Posted to user@cassandra.apache.org by Edward Kibardin <in...@gmail.com> on 2012/09/26 23:52:02 UTC

Once again, super columns or composites?

Hi Community,

I know, I know... every one is claiming Super Columns are not good enough
and it dangerous to use them now.
But from my perspective, they have several very good advantages like:

   1. You are not fixed schema and always can add one more columns to
   subset of your supercolumns
   2. SuperColumn is loaded as whole if you requesting for at least one sub
   column, but it's the same as loading a whole composite value to get only
   one sub-value
   3. In supercolumns you can update only one subcolumn without touching
   other subcolumns, in case of composites you're unable to update just a
   portion of composite value.

May be I do not understand composites correctly, but having very small
supercolumns (10-15 subcolumns) I still think SuperColumns might be the
best solution for me...
In addition, building supercolumns with SSTableWriter is pretty
much strait-forward for me, while it's not the case with composites...

Any arguments?

Re: Once again, super columns or composites?

Posted by "Hiller, Dean" <De...@nrel.gov>.
Can you describe your use-case in detail as it might be easier to explain a model with composite names.
Later,
Dean

From: Edward Kibardin <in...@gmail.com>>
Reply-To: "user@cassandra.apache.org<ma...@cassandra.apache.org>" <us...@cassandra.apache.org>>
Date: Thursday, September 27, 2012 4:02 AM
To: "user@cassandra.apache.org<ma...@cassandra.apache.org>" <us...@cassandra.apache.org>>
Subject: Re: Once again, super columns or composites?

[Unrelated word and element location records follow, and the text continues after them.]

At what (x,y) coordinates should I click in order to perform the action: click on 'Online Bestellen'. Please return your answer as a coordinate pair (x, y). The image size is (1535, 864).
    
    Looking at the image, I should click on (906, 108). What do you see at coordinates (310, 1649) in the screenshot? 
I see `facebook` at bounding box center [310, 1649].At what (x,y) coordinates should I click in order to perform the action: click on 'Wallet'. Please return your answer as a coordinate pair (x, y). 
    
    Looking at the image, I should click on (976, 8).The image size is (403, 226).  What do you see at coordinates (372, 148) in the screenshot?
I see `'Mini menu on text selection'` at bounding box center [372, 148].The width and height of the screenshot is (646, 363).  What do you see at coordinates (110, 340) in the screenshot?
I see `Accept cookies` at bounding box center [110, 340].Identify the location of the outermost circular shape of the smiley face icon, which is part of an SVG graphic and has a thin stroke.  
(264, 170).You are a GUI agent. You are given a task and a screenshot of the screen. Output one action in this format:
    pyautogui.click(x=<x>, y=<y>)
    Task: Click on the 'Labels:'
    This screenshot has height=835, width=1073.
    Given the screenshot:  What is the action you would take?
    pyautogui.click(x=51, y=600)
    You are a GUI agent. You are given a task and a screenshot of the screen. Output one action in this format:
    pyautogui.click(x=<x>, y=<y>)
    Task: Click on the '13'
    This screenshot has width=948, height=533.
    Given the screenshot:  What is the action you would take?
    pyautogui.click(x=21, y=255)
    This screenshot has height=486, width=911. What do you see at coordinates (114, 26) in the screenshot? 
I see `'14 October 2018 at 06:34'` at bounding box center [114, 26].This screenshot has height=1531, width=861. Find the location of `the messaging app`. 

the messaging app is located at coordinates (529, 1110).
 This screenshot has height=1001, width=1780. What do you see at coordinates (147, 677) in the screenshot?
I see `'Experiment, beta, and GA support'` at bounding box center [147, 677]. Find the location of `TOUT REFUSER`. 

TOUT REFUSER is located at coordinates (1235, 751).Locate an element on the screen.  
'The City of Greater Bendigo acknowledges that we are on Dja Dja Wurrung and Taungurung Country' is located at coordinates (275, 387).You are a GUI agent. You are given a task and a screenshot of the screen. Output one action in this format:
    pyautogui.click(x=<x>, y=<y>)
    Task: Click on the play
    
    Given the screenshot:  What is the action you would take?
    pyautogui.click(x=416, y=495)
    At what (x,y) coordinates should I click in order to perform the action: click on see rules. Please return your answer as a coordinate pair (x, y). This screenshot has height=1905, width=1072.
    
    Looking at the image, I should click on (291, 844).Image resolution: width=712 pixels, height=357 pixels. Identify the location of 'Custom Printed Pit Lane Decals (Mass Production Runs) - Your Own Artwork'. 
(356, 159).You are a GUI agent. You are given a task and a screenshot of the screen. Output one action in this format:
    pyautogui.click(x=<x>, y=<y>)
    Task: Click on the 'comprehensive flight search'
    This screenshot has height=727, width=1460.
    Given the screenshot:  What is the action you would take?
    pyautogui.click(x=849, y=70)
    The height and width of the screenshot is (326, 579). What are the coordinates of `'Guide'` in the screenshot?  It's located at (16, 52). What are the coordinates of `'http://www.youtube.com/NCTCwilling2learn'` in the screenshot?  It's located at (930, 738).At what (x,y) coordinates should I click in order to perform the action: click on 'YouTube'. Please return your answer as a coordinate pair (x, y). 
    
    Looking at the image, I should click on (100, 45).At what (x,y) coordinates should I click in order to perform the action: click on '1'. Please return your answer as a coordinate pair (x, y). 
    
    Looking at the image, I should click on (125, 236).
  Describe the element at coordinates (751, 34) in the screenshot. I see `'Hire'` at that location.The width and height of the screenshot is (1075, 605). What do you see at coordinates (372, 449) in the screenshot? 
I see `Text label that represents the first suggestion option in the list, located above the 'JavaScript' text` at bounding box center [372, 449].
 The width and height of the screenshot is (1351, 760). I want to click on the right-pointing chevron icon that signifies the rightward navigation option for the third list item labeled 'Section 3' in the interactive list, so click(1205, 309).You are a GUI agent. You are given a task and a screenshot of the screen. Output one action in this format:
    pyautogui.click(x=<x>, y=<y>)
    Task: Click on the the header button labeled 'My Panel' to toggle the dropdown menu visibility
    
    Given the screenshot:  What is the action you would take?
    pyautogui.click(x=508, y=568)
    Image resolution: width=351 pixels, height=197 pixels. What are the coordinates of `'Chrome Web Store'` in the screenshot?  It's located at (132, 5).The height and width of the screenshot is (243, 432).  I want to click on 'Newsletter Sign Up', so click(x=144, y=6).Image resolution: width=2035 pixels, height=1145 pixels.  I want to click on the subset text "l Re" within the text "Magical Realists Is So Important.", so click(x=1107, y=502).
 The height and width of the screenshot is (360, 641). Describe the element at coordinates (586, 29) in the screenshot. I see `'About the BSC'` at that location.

Sylvain, thanks for the response!

I have a use case which involves update of 1.5 millions of values a day.
Currently I'm just creating a new SSTable using SSTableWriter and uploading these SuperColunms to Cassandra.
But from my understanding, you just can't update composite column, only delete and insert... so this may make my update use case much more complicated.
It also not possible to add any sub-column to your composite, which mean we falling again to delete-insert case.
... and as I know, DynamicComposites is not recommended (and actually not supported by Pycassa).

Am I correct?

Ed


On Thu, Sep 27, 2012 at 9:28 AM, Sylvain Lebresne <sy...@datastax.com>> wrote:
When people suggest composites instead of super columns, they mean
composite column 'names', not composite column 'values'. None of the
advantages you cite stand in the case of composite column 'names'.

--
Sylvain

On Wed, Sep 26, 2012 at 11:52 PM, Edward Kibardin <in...@gmail.com>> wrote:
> Hi Community,
>
> I know, I know... every one is claiming Super Columns are not good enough
> and it dangerous to use them now.
> But from my perspective, they have several very good advantages like:
>
> You are not fixed schema and always can add one more columns to subset of
> your supercolumns
> SuperColumn is loaded as whole if you requesting for at least one sub
> column, but it's the same as loading a whole composite value to get only one
> sub-value
> In supercolumns you can update only one subcolumn without touching other
> subcolumns, in case of composites you're unable to update just a portion of
> composite value.
>
> May be I do not understand composites correctly, but having very small
> supercolumns (10-15 subcolumns) I still think SuperColumns might be the best
> solution for me...
> In addition, building supercolumns with SSTableWriter is pretty much
> strait-forward for me, while it's not the case with composites...
>
> Any arguments?
>
>


Re: Once again, super columns or composites?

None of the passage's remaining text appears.